§ Exercise goal
From the entries, copy out every line in which the word "agent" is found.

Dataset entries
---*---
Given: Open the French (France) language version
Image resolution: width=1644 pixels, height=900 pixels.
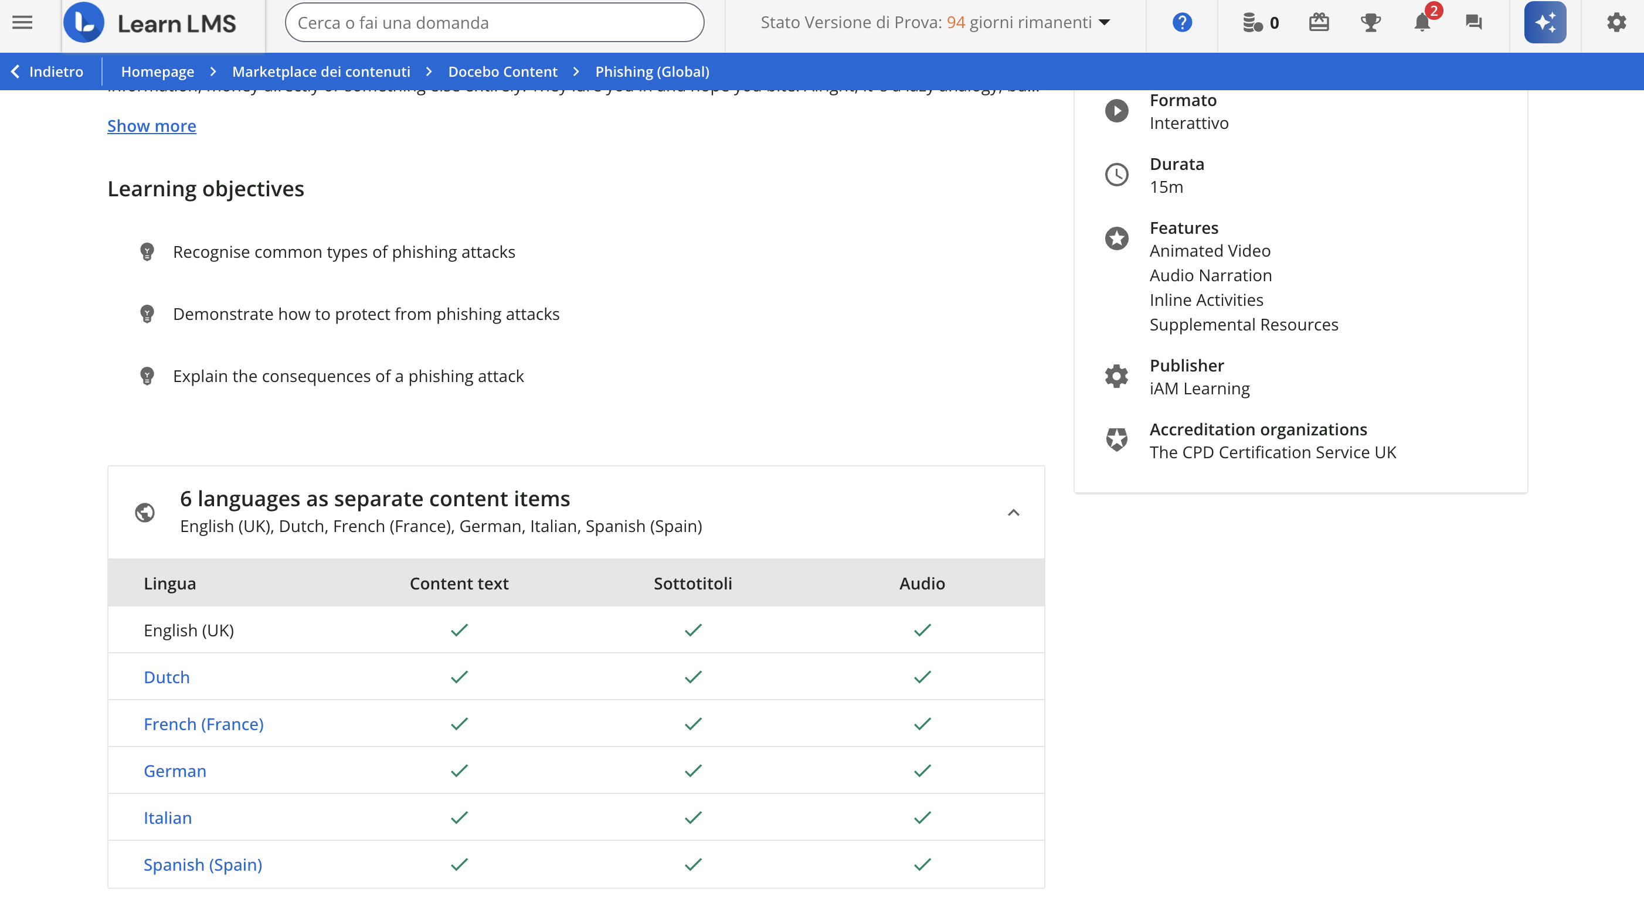Looking at the screenshot, I should pyautogui.click(x=203, y=724).
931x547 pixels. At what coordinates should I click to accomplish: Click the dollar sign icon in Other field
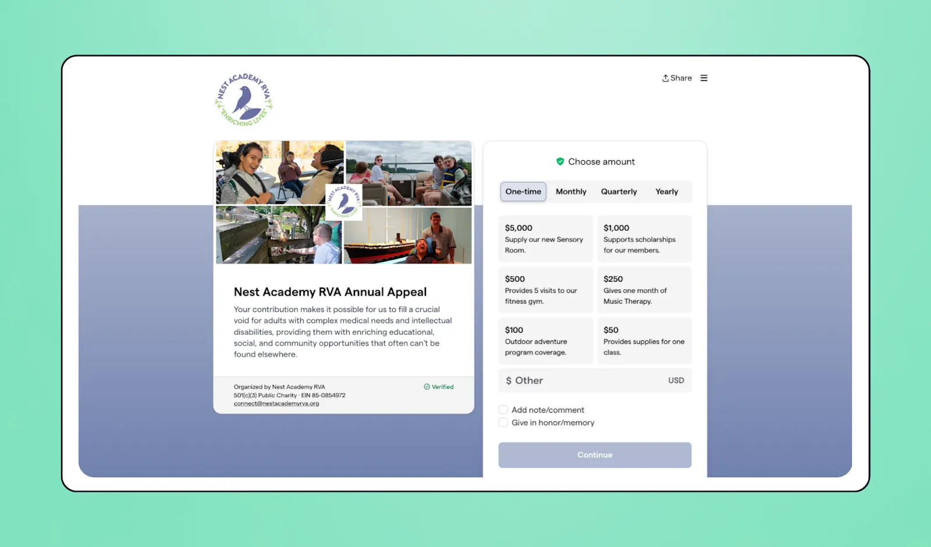509,380
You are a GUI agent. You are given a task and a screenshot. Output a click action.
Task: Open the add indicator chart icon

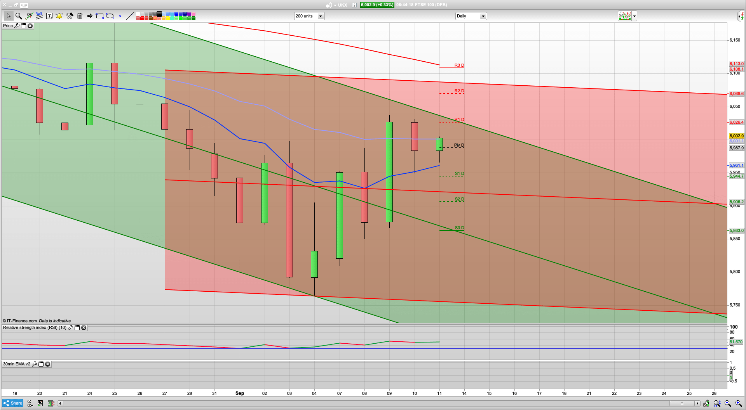(x=625, y=16)
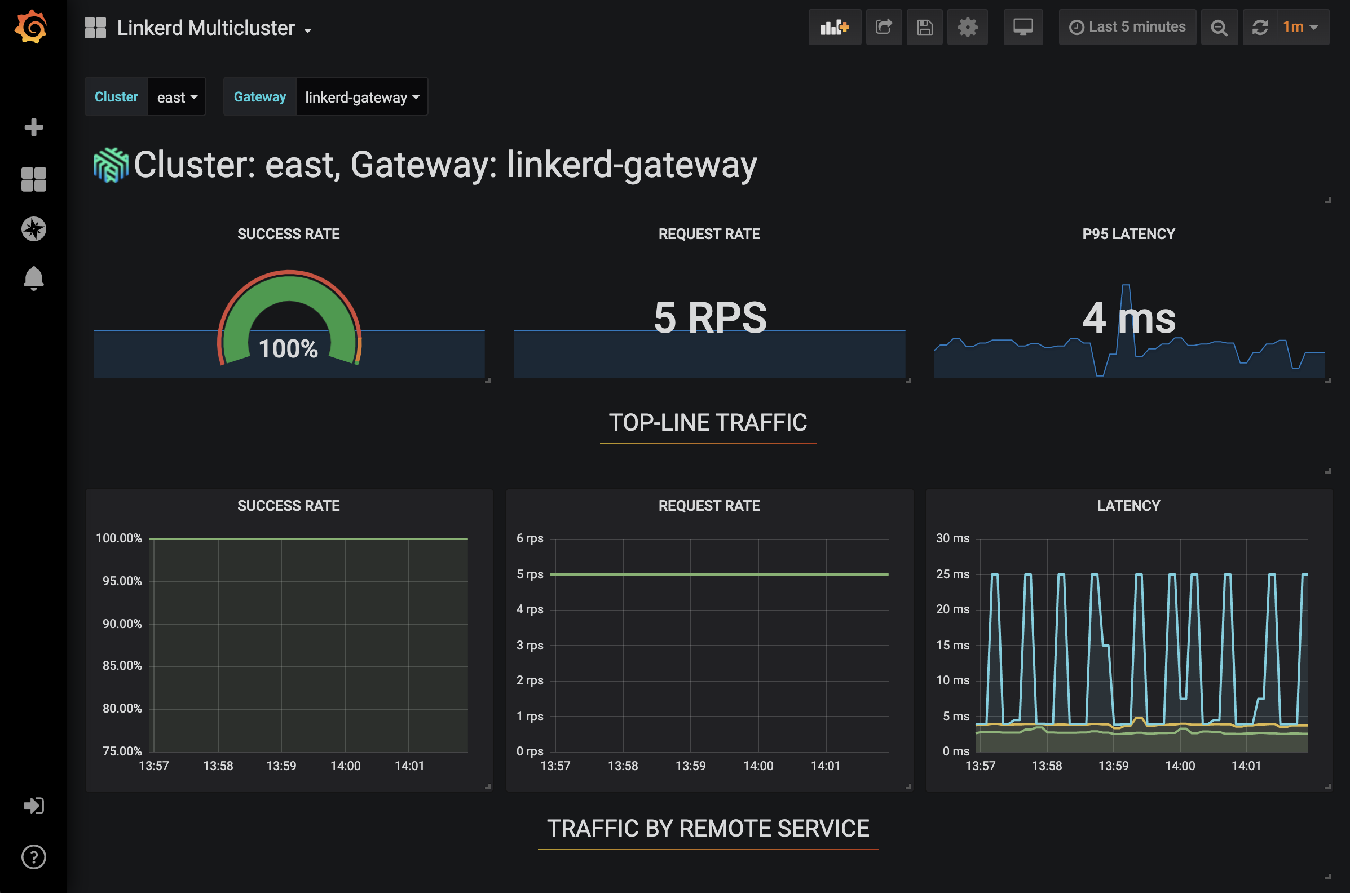Enable cycle view mode with the TV icon
The height and width of the screenshot is (893, 1350).
pyautogui.click(x=1022, y=27)
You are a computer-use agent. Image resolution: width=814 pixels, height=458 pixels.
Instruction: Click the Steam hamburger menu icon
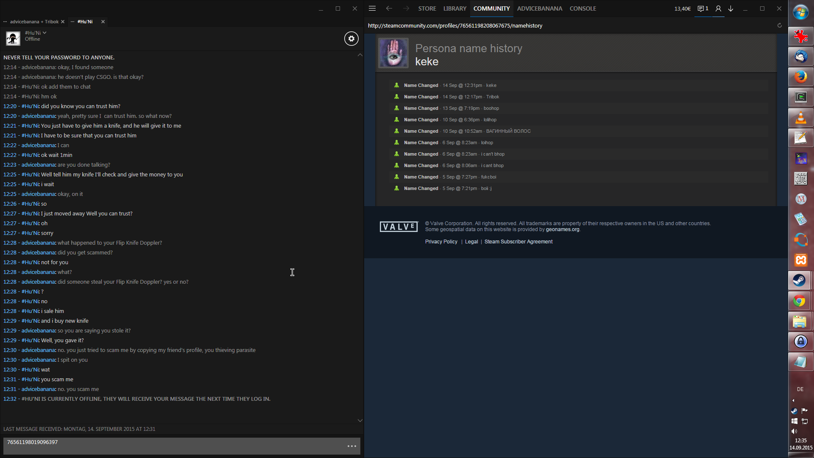(372, 8)
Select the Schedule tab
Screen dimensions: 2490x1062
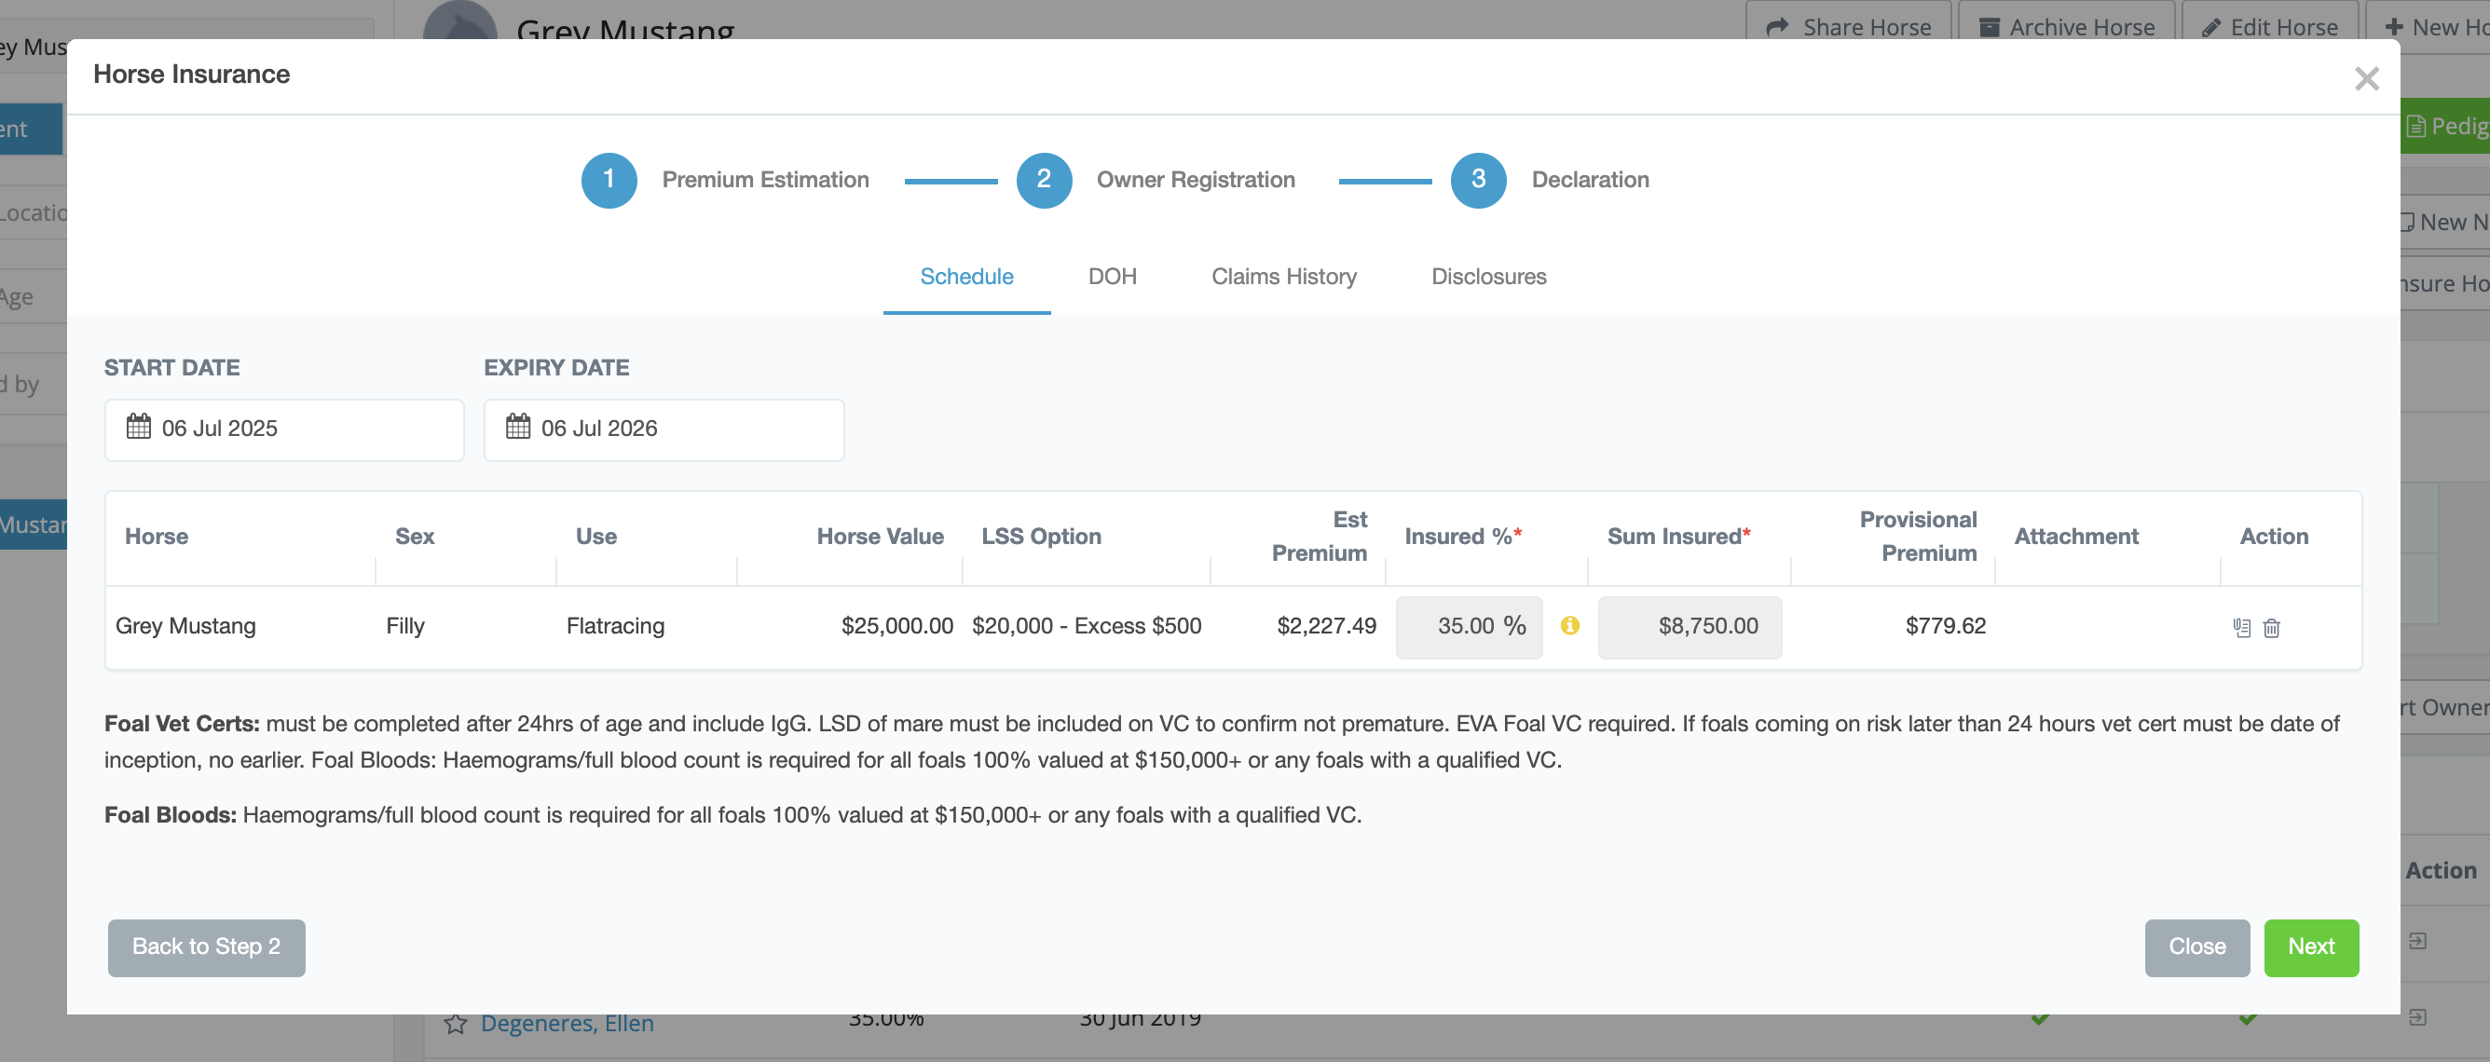(966, 276)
---*---
§ Problem solution
You are a GUI agent. You are given a task and a screenshot. Output a click action.
You are a computer-use agent. Image resolution: width=814 pixels, height=458 pixels.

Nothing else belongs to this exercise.